== Task inputs ==
___
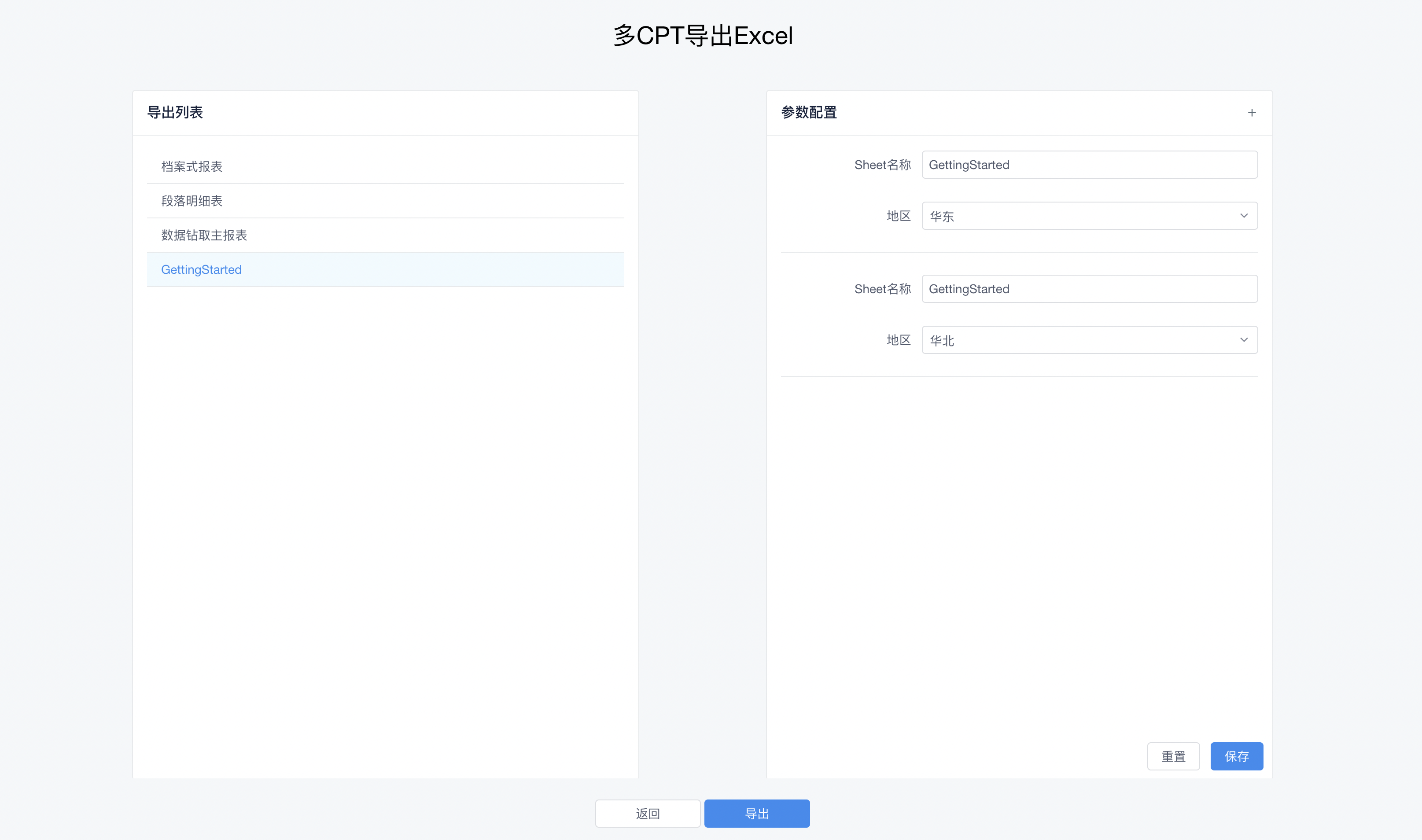Focus the second Sheet名称 input field
This screenshot has height=840, width=1422.
[x=1089, y=289]
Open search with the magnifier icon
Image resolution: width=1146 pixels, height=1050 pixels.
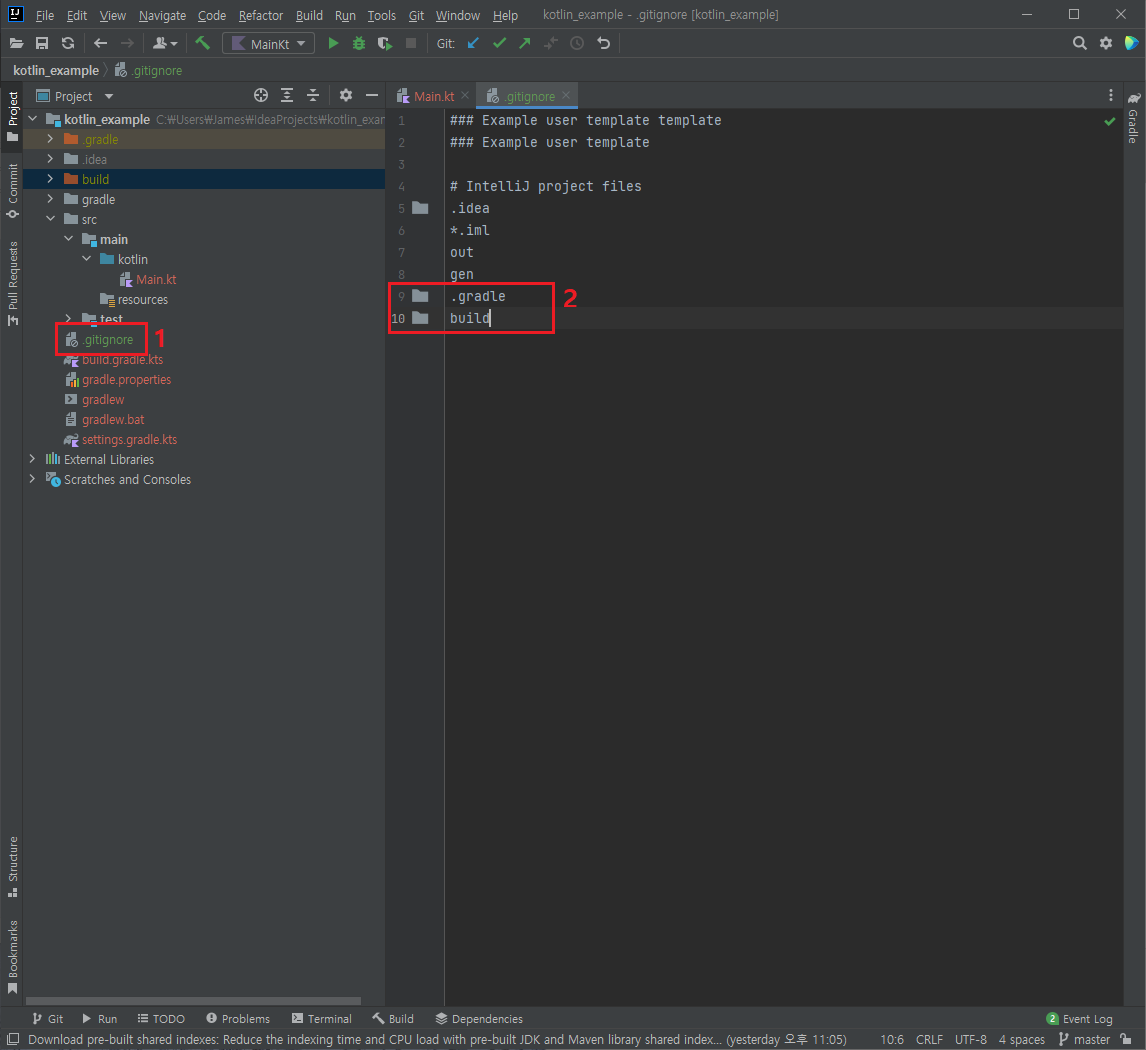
___
== Exercise directions ==
Please copy, exactly as written, the lines from the one that contains "Open search with the magnifier icon" through the end of the records, both ends included. Do not include the pictures.

== Answer to this problem ==
Open search with the magnifier icon
Image resolution: width=1146 pixels, height=1050 pixels.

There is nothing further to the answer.